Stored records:
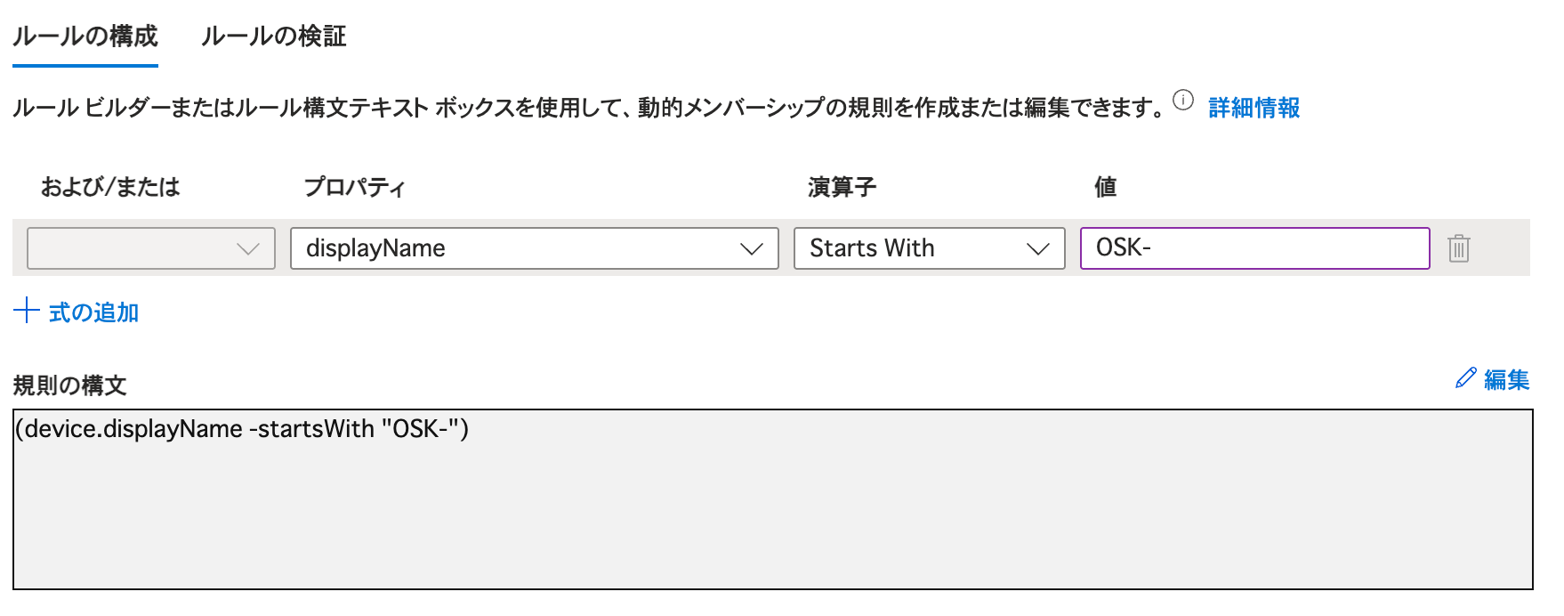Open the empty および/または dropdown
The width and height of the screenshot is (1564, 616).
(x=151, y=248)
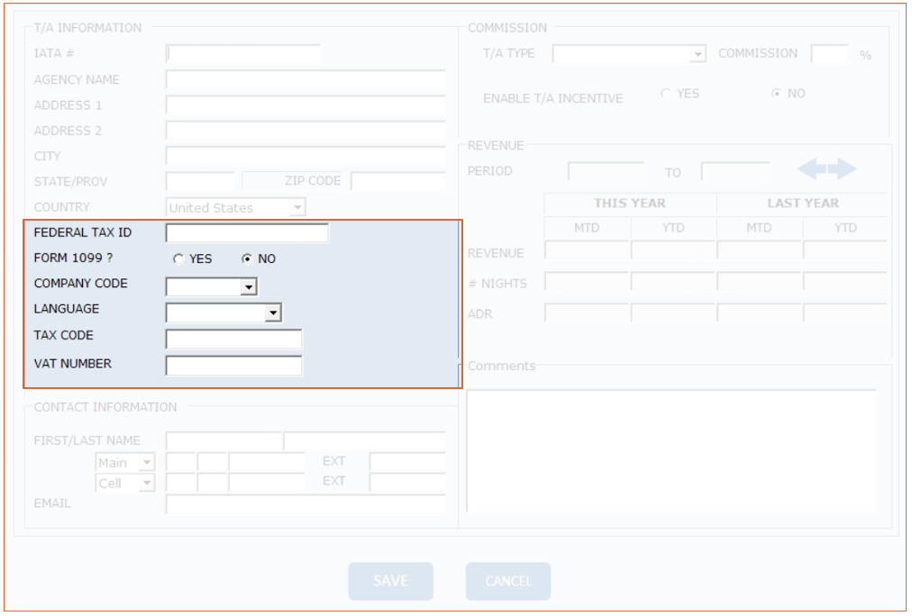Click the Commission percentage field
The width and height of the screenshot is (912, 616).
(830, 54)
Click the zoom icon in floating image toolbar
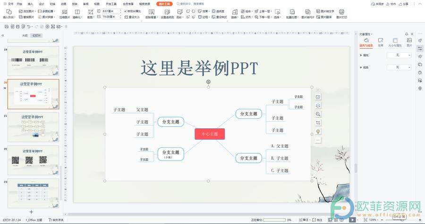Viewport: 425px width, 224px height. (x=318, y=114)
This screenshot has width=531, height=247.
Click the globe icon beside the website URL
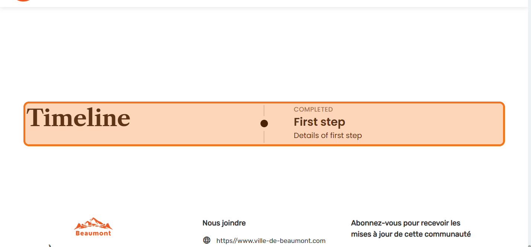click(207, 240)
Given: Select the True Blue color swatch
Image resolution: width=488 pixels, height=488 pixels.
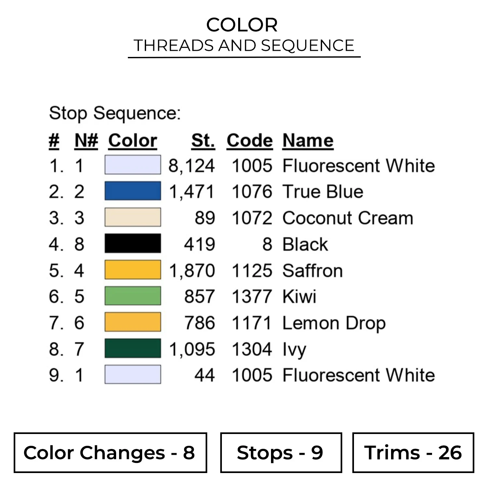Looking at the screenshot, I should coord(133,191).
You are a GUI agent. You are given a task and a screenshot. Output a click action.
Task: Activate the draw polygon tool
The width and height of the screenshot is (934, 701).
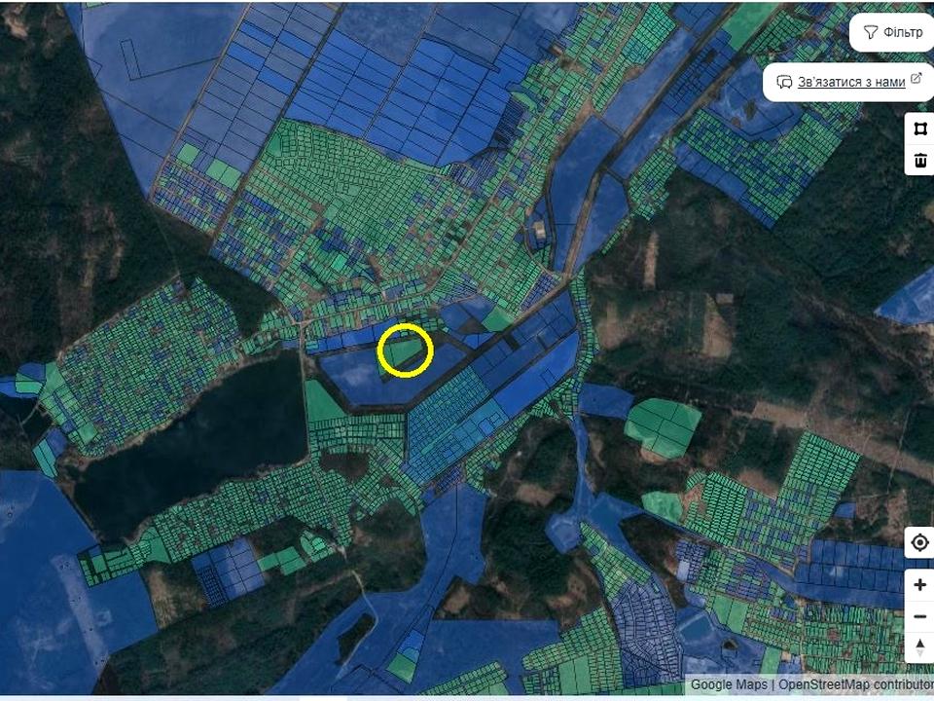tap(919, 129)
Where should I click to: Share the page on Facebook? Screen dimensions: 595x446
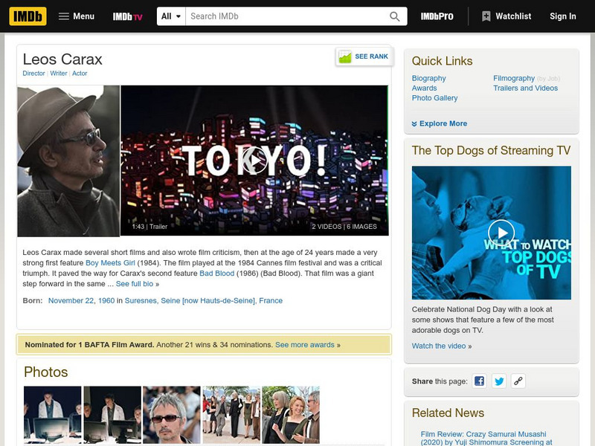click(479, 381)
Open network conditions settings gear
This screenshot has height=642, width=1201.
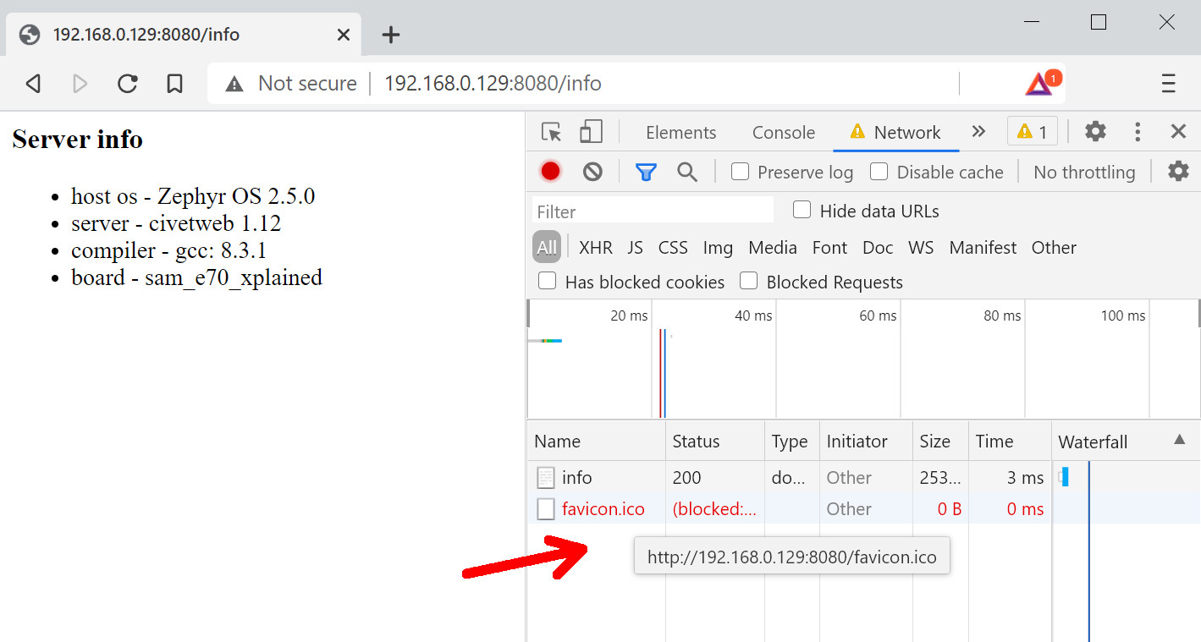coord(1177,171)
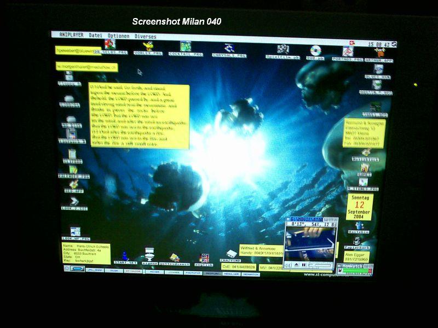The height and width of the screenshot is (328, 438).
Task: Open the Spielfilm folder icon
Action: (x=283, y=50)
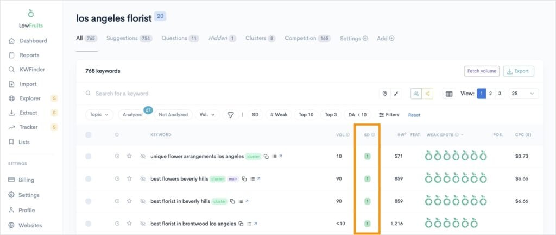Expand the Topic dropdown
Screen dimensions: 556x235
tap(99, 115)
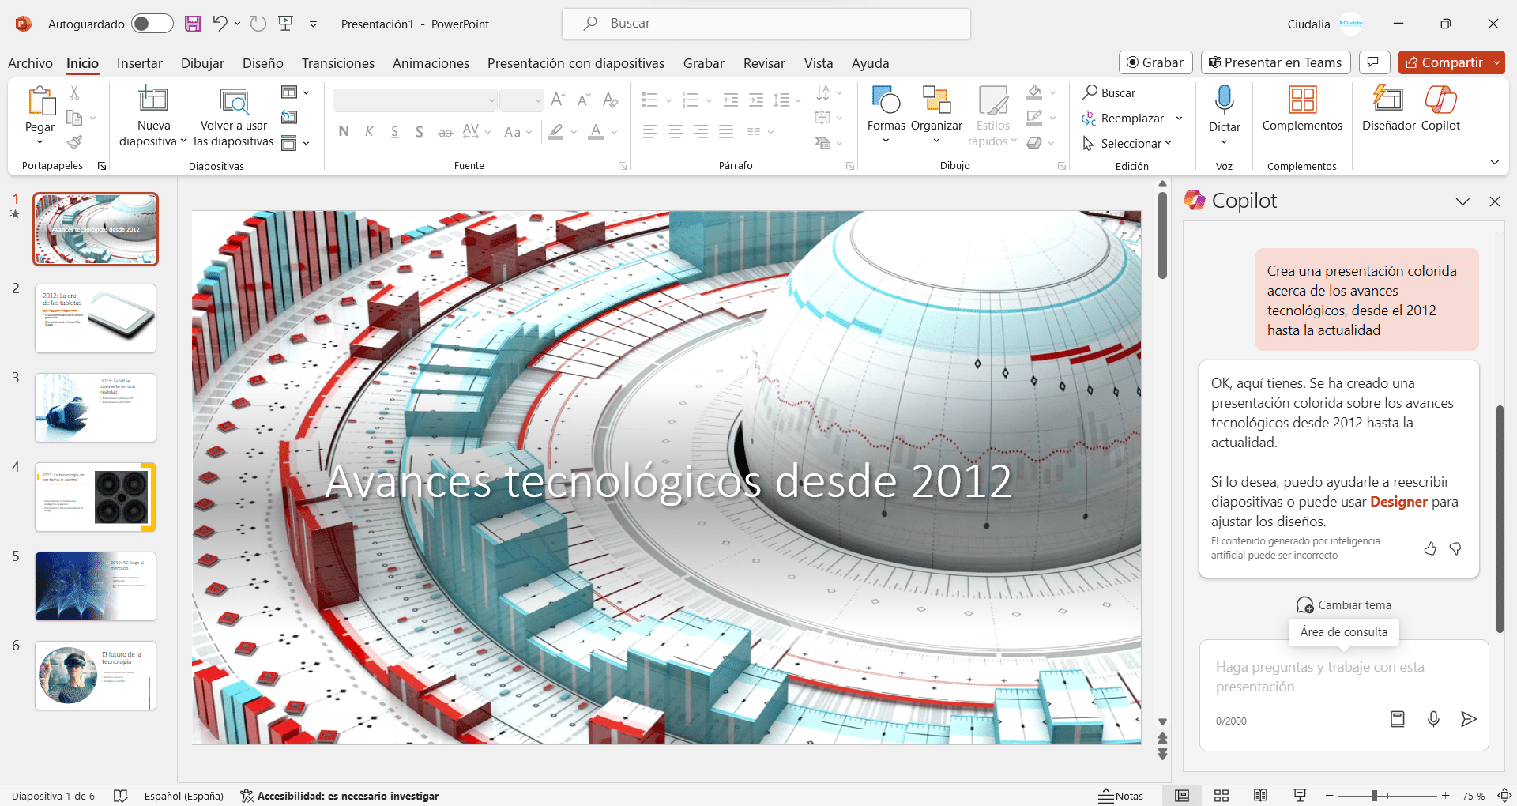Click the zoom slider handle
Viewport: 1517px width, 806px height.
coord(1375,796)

= Task to carry out =
Write out exactly the lines that run from the one containing "The width and height of the screenshot is (934, 701)." to the last line of the entries above, both ends kept, pictures left out.

= Solution to this task =
The width and height of the screenshot is (934, 701).
tap(919, 129)
Where should I click to: Share the page on Facebook? Screen dimensions: 595x446
click(479, 381)
Open network conditions settings gear
This screenshot has height=642, width=1201.
coord(1177,171)
The height and width of the screenshot is (328, 438).
Task: Open the Spielfilm folder icon
Action: (x=283, y=50)
Expand the Topic dropdown
Screen dimensions: 556x235
tap(99, 115)
Click the zoom slider handle
Viewport: 1517px width, 806px height.
coord(1375,796)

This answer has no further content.